----- Raw data
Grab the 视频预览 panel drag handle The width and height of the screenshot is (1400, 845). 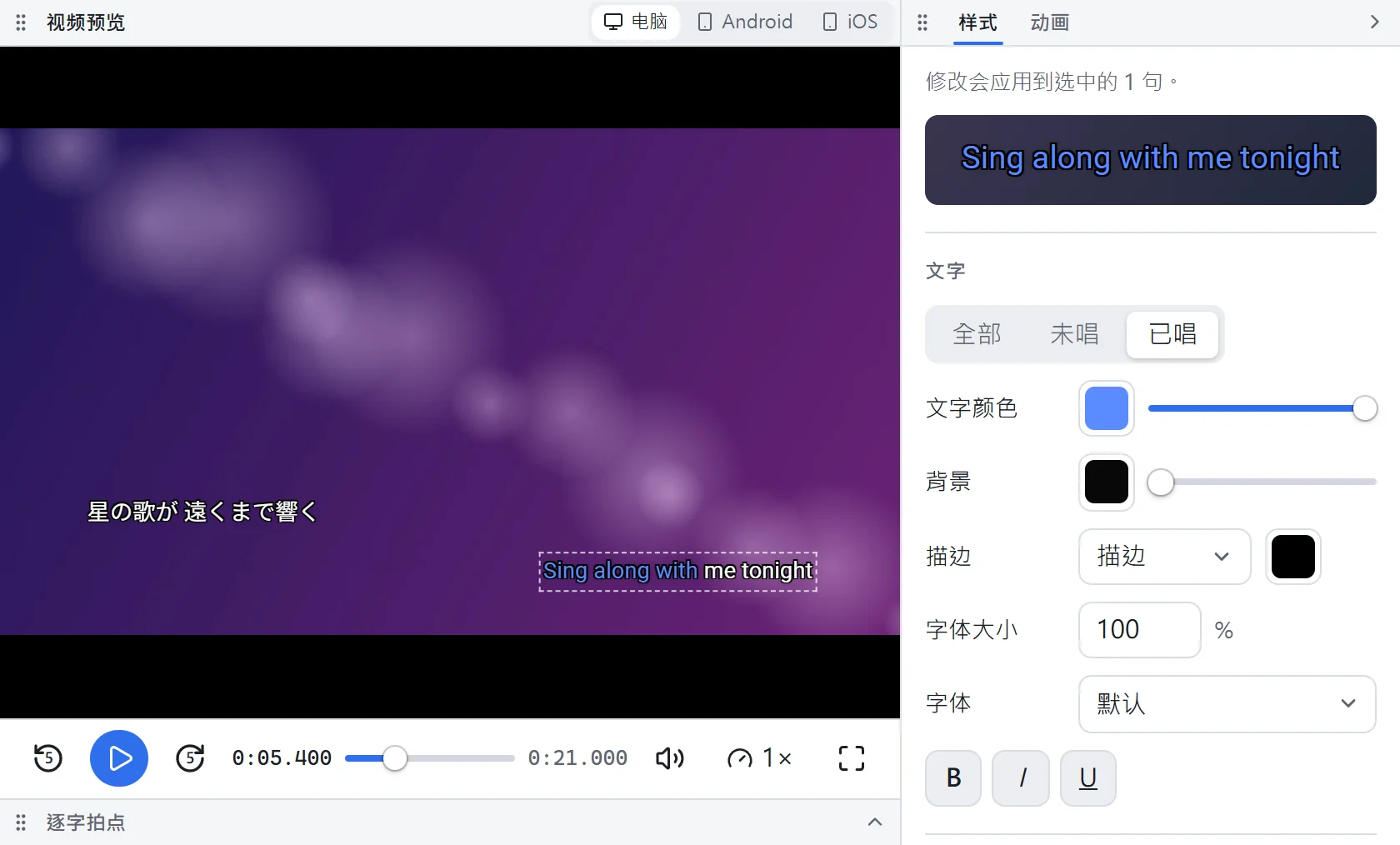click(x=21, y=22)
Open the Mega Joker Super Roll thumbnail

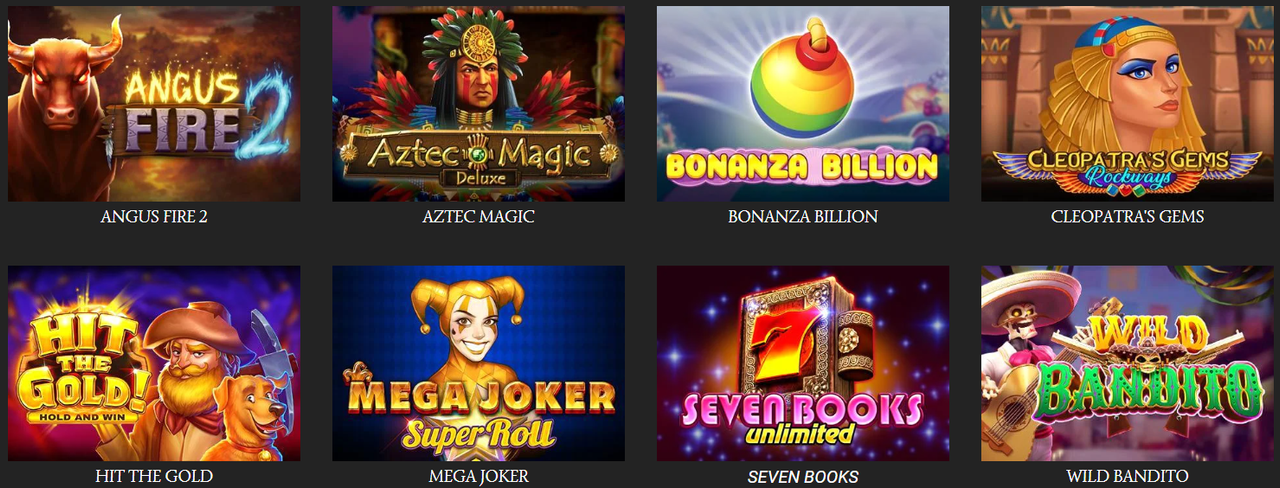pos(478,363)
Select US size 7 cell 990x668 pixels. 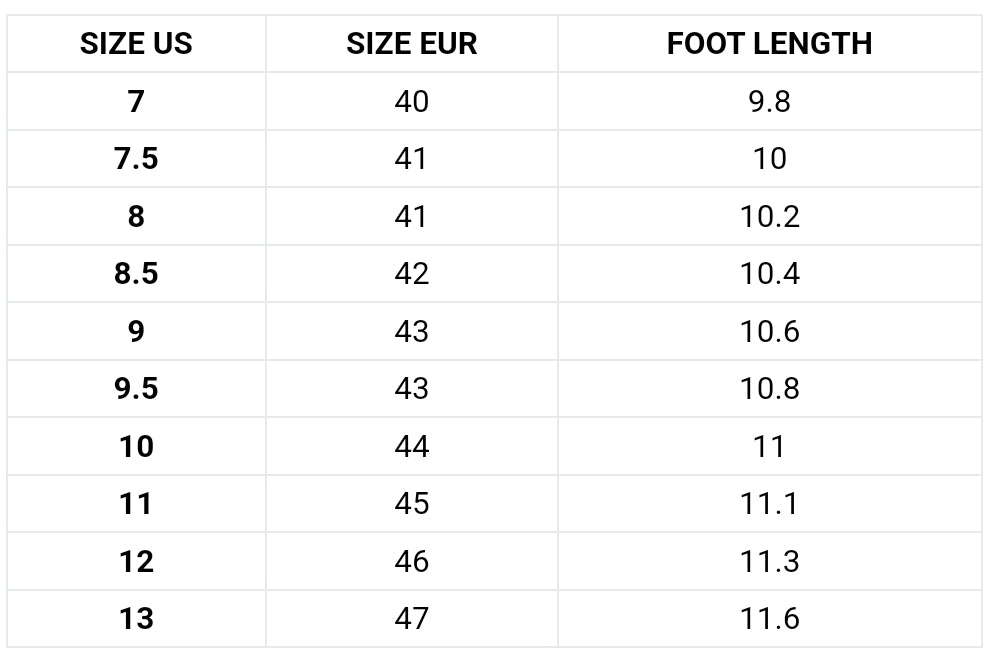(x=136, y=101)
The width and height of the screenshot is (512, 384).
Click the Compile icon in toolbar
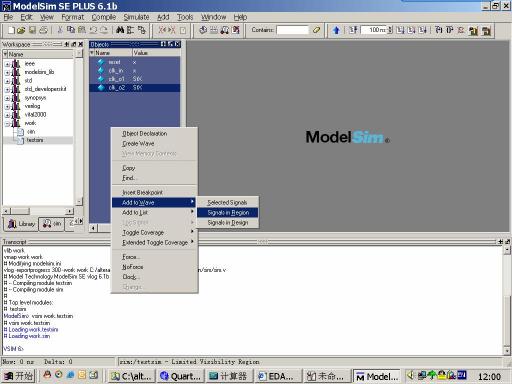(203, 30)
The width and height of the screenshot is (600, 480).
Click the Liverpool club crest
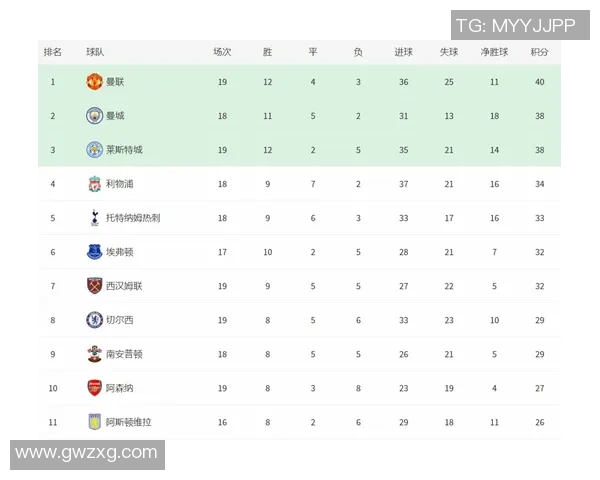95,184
----------
Assignment -
Your answer must consist solely of the lines from the one containing "The width and height of the screenshot is (512, 384)." through the last line of the records above, copied exactly, with every picture left out.

Answer space -
The width and height of the screenshot is (512, 384).
Click the Compile icon in toolbar
(203, 30)
The width and height of the screenshot is (600, 480).
Click the Liverpool club crest
95,184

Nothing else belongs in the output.